## [WHAT THE EXERCISE ASKS]
Reproduce word for word the items from the very start through the line containing "Screen dimensions: 883x432 click(130, 52)", leaving the pictures out.

Pointing items for text and elements
· · ·

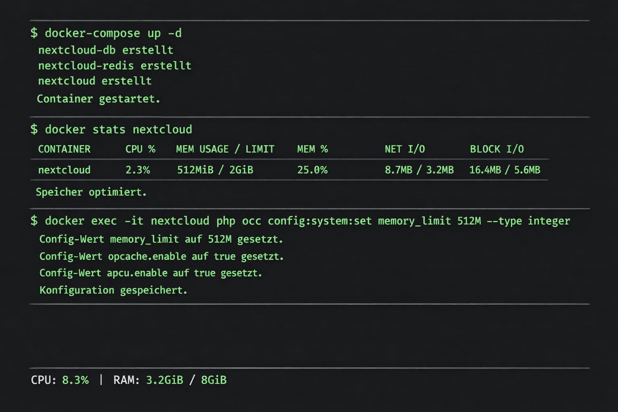Click the BLOCK I/O column header

(497, 149)
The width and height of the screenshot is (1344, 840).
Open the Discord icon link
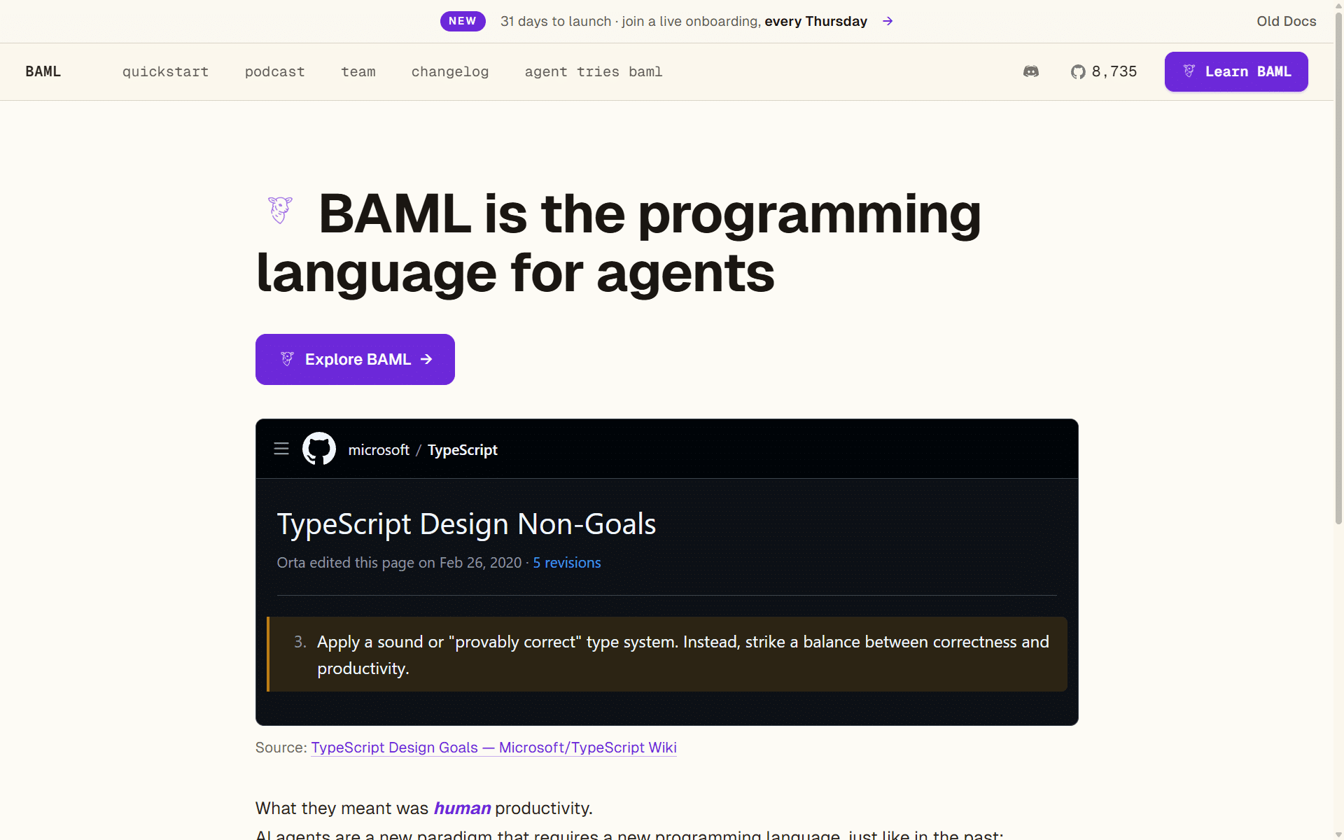point(1031,71)
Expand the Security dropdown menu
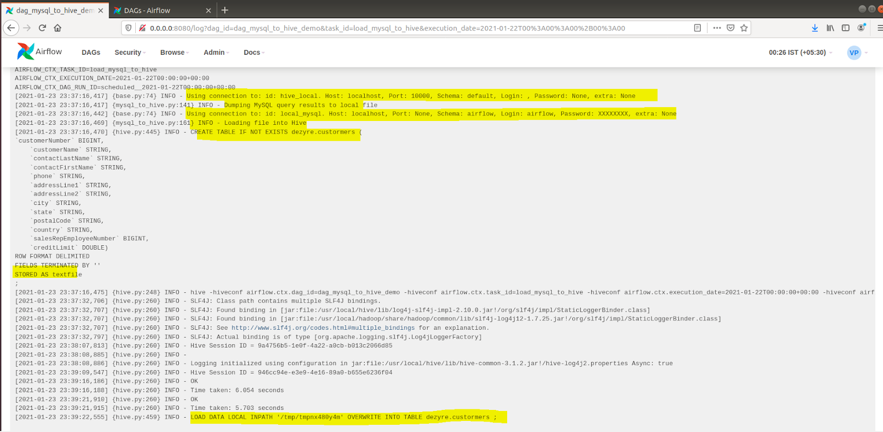Screen dimensions: 883x432 click(130, 52)
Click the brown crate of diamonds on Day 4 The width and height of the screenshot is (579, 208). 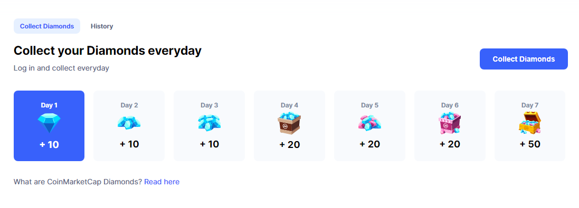coord(289,123)
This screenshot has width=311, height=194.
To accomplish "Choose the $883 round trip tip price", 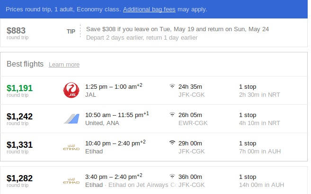I will 17,30.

· · ·

## [CORRECT RESPONSE]
Click the BLOCK I/O column header

(497, 149)
The width and height of the screenshot is (1344, 840).
Open the Discord icon link
point(1031,71)
Expand the Security dropdown menu
Screen dimensions: 883x432 click(130, 52)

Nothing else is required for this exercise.